→ ФРАГМЕНТ СТРАНИЦЫ:
-- -- --

Антропологическая литература ведет нас далеко за пределы поверхностного определения дара, почерпнутого из энциклопедического словаря; возникают важные вопросы, казалось бы, о не связанной с этим проблеме раковин, используемых в качестве денег; кроме того, интересно, что в антропологии мы возвращаемся к первоначальным значениям слова «дар» — «плата за жену», «свадьба», которые можно найти в Оксфордском словаре этимологии английского языка.
Антропологические аспекты дарения впервые начали исследоваться в конце XIX в.; к окончанию Первой мировой войны уже было собрано большое количество информации. Наиболее впечатляющие отчеты поступили от исследователей индейцев племени Квакиутль с северо-западного побережья США и меланезийцев, живущих в районе залива Милна (Папуа — Новая Гвинея). В племени Квакиутль существует обрядовая система уничтожения большого количества ценного имущества (в основном одеял) — она называется «потлач».

-- -- --

→ ПРЕДСТАВЛЕННЫЕ СТРОКИ:

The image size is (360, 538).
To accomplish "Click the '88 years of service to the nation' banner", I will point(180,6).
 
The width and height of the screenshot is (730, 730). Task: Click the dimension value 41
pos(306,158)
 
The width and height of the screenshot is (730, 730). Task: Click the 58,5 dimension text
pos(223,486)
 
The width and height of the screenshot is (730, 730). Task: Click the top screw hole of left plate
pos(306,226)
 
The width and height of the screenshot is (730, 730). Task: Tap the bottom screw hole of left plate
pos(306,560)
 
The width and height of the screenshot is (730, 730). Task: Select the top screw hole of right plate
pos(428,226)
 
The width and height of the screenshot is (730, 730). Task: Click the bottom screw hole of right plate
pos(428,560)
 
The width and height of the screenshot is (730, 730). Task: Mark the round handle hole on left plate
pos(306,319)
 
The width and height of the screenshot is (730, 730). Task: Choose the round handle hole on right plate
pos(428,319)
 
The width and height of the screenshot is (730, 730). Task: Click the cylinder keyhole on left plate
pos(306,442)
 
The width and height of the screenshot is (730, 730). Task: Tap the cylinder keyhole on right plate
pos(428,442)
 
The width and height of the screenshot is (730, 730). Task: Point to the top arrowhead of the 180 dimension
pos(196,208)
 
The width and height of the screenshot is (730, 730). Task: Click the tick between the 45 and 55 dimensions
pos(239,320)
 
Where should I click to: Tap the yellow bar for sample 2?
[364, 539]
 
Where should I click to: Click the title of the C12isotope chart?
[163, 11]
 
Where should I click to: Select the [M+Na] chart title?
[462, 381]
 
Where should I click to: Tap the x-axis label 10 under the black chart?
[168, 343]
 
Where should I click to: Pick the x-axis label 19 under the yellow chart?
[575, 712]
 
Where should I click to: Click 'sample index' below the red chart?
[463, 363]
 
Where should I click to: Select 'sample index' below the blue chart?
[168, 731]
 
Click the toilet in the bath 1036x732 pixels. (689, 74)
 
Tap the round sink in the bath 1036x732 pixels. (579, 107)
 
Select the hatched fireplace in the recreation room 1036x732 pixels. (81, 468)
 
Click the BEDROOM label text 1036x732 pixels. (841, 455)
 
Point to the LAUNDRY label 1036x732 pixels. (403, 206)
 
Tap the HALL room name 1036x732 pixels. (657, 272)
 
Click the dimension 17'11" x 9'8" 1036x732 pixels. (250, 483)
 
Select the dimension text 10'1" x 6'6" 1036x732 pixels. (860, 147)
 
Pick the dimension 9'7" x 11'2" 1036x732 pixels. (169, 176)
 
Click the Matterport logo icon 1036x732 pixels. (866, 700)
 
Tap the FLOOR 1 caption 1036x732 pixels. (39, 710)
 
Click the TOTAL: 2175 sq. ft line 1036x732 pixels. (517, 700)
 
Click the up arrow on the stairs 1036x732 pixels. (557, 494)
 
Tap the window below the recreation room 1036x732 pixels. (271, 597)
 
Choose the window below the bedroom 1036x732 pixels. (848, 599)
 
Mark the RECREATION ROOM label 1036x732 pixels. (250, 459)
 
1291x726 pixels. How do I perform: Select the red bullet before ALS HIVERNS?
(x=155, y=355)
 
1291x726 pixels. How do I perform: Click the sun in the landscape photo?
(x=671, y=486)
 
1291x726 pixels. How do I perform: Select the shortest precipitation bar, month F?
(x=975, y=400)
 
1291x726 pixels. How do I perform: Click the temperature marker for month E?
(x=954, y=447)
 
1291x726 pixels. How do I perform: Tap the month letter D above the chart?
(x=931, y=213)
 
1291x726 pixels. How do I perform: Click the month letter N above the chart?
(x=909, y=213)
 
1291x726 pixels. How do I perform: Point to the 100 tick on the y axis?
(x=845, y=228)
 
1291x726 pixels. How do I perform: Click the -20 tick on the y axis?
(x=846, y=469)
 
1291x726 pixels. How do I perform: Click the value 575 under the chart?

-- -- --

→ ПИСЬМЕННОЕ ЗАДАНИЕ A: Умножьте на 0,85 каждую координату в ответах той части строк, которая начинается строкой, содержащей «1291x726 pixels. How do I perform: Tap», и заканчивается строкой, содержащей «(x=845, y=228)», включая обе; округлите результаты до целых, половины — в большую сторону. Приведите эти строки целиком вместе с запросами.
→ ПИСЬМЕННОЕ ЗАДАНИЕ B: Продолжите отрывок о дарении с того места, где он обрывается.
Строки никак не связаны с отрывком о дарении.

→ РЕЗУЛЬТАТ ВЫПОЛНЕНИЯ A:
1291x726 pixels. How do I perform: Tap the month letter D above the chart?
(x=791, y=181)
 
1291x726 pixels. How do I perform: Click the month letter N above the chart?
(x=773, y=181)
 
1291x726 pixels. How do I perform: Point to the 100 tick on the y axis?
(x=718, y=194)

→ РЕЗУЛЬТАТ ВЫПОЛНЕНИЯ B:
В соответствии с этой системой престиж личности тесно связан с дарением, передачей: будущий «большой человек», или «вождь», вынужден отдать или уничтожить все, чем он владеет. Основные принципы системы «потлач» — конкуренция и антагонизм, и люди соревнуются друг с другом, пытаясь отдать больше чем другие, чтобы иметь больший престиж. Статус отдельных индивидуумов и целых кланов определяется в этой «войне собственности». В Папуа — Новой Гвинее, «классическом» ареале конкурентного дарения, «война подарков» происходит путем дарения пищи, а также раковин различной формы и размеров, которые не разрушаются, а передаются другим людям теми, кто пытается повысить свое положение в обществе.
Такие «сделки» совершаются в соответствии с целыми сводами правил, которые ученые еще только начинают постигать. В большинстве сообществ Папуа — Новой Гвинеи нет четкой, закрепленной структуры, члены общин не имеют закрепленного социального статуса, и эгалитарная идеология новогвинейских сообществ подразумевает, что соревновательное дарение скорее связано с поддержанием равенства, чем со стремлением к доминирующему положению. Поддержание равенства, как указал Фордж, — это очень тяжелая задача, требующая постоянных усилий и бдительности: совершенного баланса достичь невозможно, поскольку процесс обмена даров имеет временное измерение и в его ходе возникает неравенство статусов.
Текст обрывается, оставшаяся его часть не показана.